=== WORK TO BE COMPLETED ===
Reproduce verbatim the items below, starting at the line that contains "Task: Click the NRIC field 730131-06-5475" and ending with the last line of the items, both ends included.

____ RECORDS SUPPLIED

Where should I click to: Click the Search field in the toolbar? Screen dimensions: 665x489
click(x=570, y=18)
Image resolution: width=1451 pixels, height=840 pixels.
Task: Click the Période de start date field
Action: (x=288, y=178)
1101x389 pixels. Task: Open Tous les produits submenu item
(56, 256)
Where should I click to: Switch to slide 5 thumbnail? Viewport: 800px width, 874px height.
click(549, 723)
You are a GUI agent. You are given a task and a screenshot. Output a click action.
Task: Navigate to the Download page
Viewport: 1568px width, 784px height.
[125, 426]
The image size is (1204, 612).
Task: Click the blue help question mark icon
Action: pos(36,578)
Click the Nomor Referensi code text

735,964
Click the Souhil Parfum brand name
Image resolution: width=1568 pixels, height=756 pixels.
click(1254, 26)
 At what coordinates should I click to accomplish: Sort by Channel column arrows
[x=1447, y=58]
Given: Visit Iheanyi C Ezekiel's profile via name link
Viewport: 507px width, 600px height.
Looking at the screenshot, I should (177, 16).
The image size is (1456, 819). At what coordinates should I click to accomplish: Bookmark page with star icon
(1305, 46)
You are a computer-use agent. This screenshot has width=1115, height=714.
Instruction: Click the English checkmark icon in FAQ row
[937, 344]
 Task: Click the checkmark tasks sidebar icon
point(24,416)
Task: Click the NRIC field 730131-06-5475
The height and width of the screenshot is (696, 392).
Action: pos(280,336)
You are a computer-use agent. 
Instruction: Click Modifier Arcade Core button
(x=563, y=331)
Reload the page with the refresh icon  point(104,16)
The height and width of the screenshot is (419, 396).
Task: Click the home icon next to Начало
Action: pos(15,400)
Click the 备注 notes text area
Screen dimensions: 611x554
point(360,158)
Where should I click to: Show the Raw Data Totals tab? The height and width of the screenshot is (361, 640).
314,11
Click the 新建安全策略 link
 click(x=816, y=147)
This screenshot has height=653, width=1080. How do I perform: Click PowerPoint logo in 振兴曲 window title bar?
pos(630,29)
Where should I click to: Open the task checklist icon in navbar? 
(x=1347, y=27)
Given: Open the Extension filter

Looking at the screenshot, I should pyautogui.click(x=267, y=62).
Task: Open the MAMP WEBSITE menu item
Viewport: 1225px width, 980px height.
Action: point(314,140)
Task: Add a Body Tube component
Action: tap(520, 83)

________

=== WORKED SOLUTION ===
Task: Click the NRIC field 730131-06-5475
The height and width of the screenshot is (696, 392).
Action: pos(280,336)
You are a computer-use agent. 
Instruction: Click Modifier Arcade Core button
(x=563, y=331)
Reload the page with the refresh icon  point(104,16)
The height and width of the screenshot is (419, 396).
Task: Click the home icon next to Начало
Action: pos(15,400)
Click the 备注 notes text area
Screen dimensions: 611x554
point(360,158)
Where should I click to: Show the Raw Data Totals tab? The height and width of the screenshot is (361, 640).
314,11
Click the 新建安全策略 link
 click(x=816, y=147)
This screenshot has height=653, width=1080. How do I perform: Click PowerPoint logo in 振兴曲 window title bar?
pos(630,29)
Where should I click to: Open the task checklist icon in navbar? 
(x=1347, y=27)
Given: Open the Extension filter

Looking at the screenshot, I should pyautogui.click(x=267, y=62).
Task: Open the MAMP WEBSITE menu item
Viewport: 1225px width, 980px height.
Action: point(314,140)
Task: Add a Body Tube component
Action: tap(520, 83)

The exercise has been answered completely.